Dominic O’Connell is business presenter for Times Radio
Meme stocks, blah blah:
There is a precedent, however: two years earlier another transport company, Hertz, the car rental group, also filed for Chapter 11, having been laid low by the pandemic. It decided to try to raise the money it needed to get out of bankruptcy by issuing new shares. This is not normal: again, in Chapter 11, the people with first call on the money are the lenders, not the shareholders. In one court hearing, Hertz’s lawyer freely admitted that the new shares, and the old, could be worthless. And, you guessed it, Hertz’s share price went up, even though it was printing more probably worthless shares to add to a large pile of already probably worthless shares.
That also makes no sense. Unless, of course, you remember some of the other weird stuff that was happening at the time. Hertz got into trouble just as the meme stock phenomenon gripped US markets.
No, Hertz was rational.
Why did it go bust? It had financed the fleet with bonds. Those bonds required a certain level of cash security against the fleet value. Second hand car prices dropped – at the same time as travel near ceased. Hertz didn;t have the cash to back the bonds, it’s bust.

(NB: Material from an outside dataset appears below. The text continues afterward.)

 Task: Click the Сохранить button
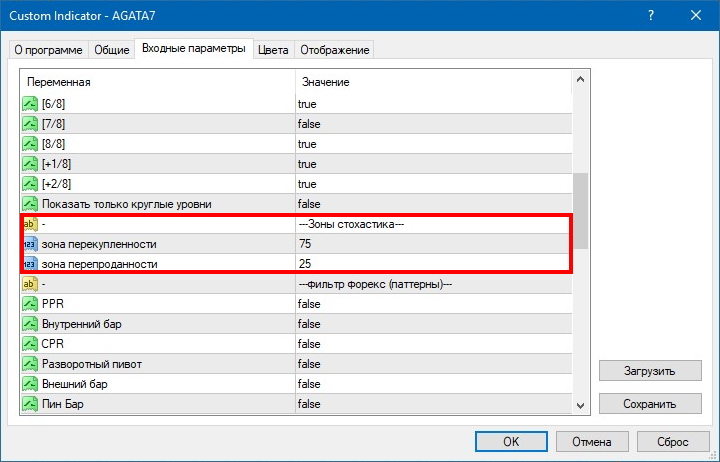(650, 403)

But then new car production near ceased. Second hand car prices soared – to higher than new often enough. That meant Hertz wasn’t bust – the value of the fleet was now more than the debt burden.So it comes out of Chapter 11 with the old equity worth something.
This is important. Because it’s not true that Hertz was like GameStop, AMC and so on. Hertz was the cause of GameStop, AMC. The proof that a company could roar back from Chapter 11, the foundational belief that made the others possible.
But then I’m not a business presenter so I have to actually know things.